29 July 2006

Like Tea, but Darker.

I've been a regular, irregular consumer of coffee since I was around 16. It is not a point of pride that I'm sharing this fact, simply that I have had both a lengthy enjoyment in café and in the locales that dispense it. I am hardly the first or last to know the lazy days that come from sitting for hours on end in a coffee shop. However, like many other would-be authors, the writing that comes from observing the surrounding environments, the demeanors of come-and-go people and the curious baristas grinding beans behind the steam plumes makes it staggering to think that some of the great writers in American and European literature ever got to be known having spent any time such places.

I reread my journal, littered with the scrawls of my modest handwriting in India ink, to find that I've been describing a lot but explaining very little.
"A lithe woman in her young thirties, with a stubbled head and tiny grey eyes, carries her infant son in an olive shoulder sling. A matching Army green tank-top and pine-colored long skirt of cotton, exposes the full length of her arms and a curious series of adornments I could imagine seeing in the recent issue of National Geographic. Upon her upper and lower arms, wrists, around her neck and each ankle, are green tattoos of three, concentric thin lines. In fact, in both of her earlobes are aught gauge wooden disks. The heartwood of a sappling, I suspect, as the outter rings are wider than would be expected of a larger tree. She looks up at the menu deciding on her drink of choice. The boy coos against his mother's chest as she orders a short cappuccino to go."
Perhaps it wasn't just coffee that mused the writers in those global cafés. A few pick-me-ups, bottles of vino or several cold ales would likely explain their choice of depressive-reflective writing styles over the brash and violent tendencies that a stimulant like coffee might invoke in any bard. I suspect this as more true than any would admit, but I can see why they went to these places to find writing matterial. As the description from my journal of that young mother shows, getting what you see written on paper is part of the way to writing well. Knowing why it's being written in another part entirely different to learn.

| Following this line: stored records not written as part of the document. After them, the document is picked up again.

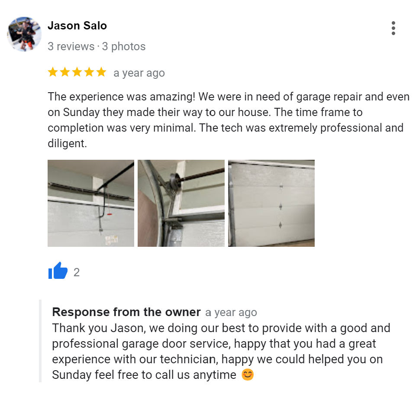The height and width of the screenshot is (394, 419).
Task: Click the smiling emoji in owner response
Action: pos(248,375)
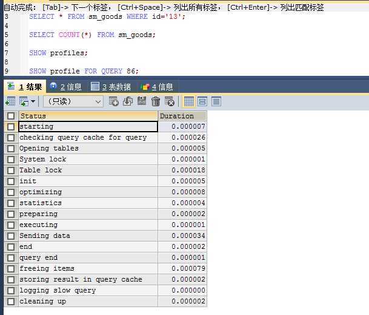This screenshot has width=369, height=315.
Task: Open the 3 表数据 tab
Action: pyautogui.click(x=111, y=87)
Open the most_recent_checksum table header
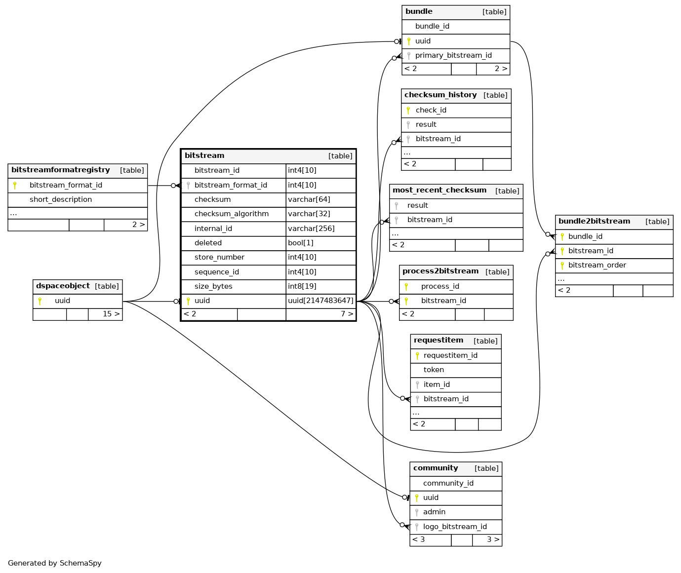The image size is (681, 573). point(440,191)
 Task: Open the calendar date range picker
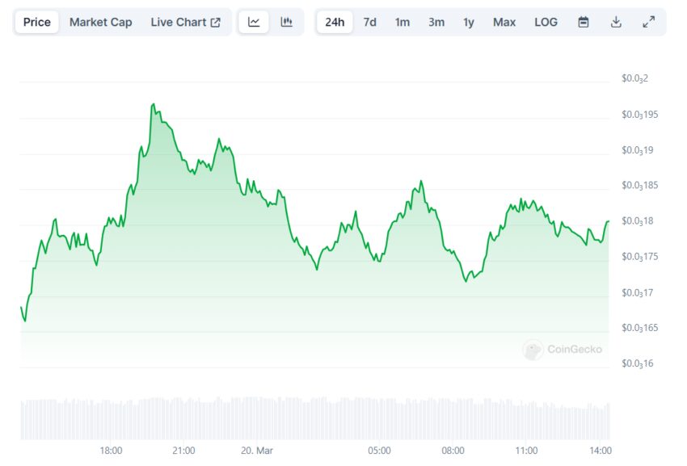tap(584, 22)
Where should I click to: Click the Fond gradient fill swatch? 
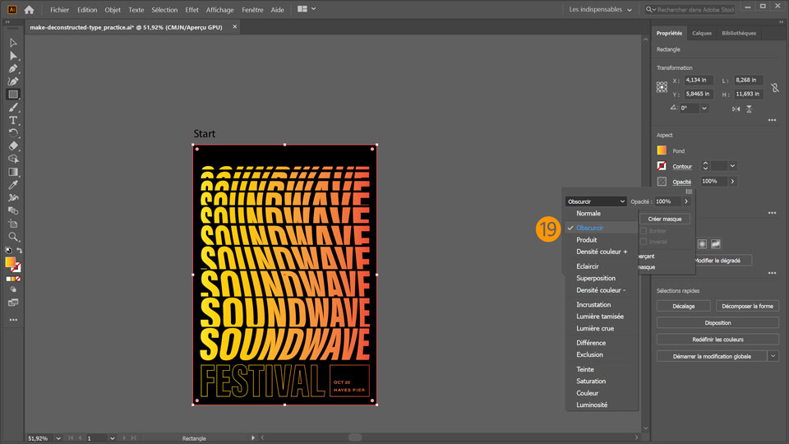(x=662, y=150)
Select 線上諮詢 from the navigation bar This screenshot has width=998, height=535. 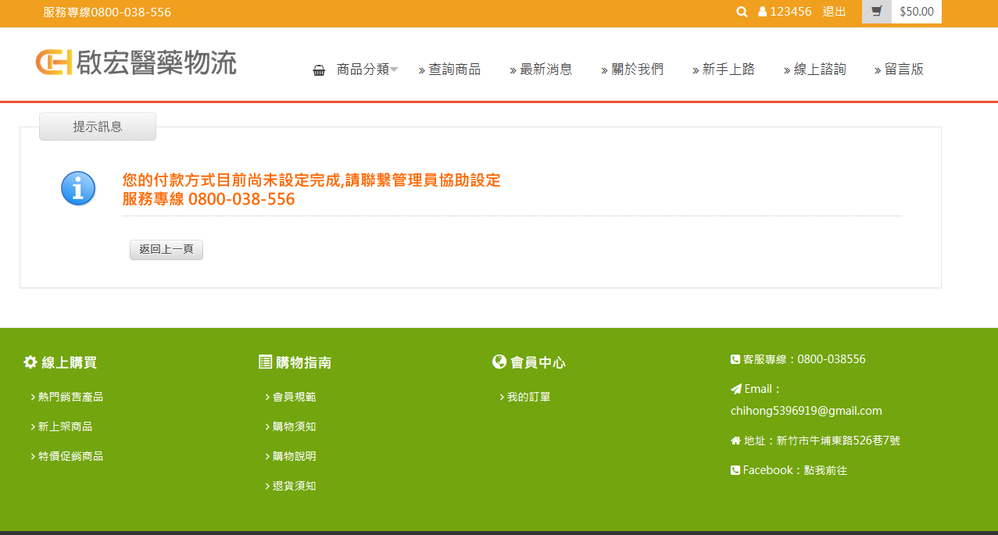point(818,70)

Of course, once they'd written enough and received their bill after a month of daily coffees, lunches, and emptied bottles, leaving to publish their tales made sense. If not to just pay off their debts, but to prevent the social stigma that would come from both a viewed permanancy in their loitering and the potential dismissal from such establishments for destitution. Writers can love cafés all they like for the inspiration, but I belive the good ones soak up only what they need for themselves.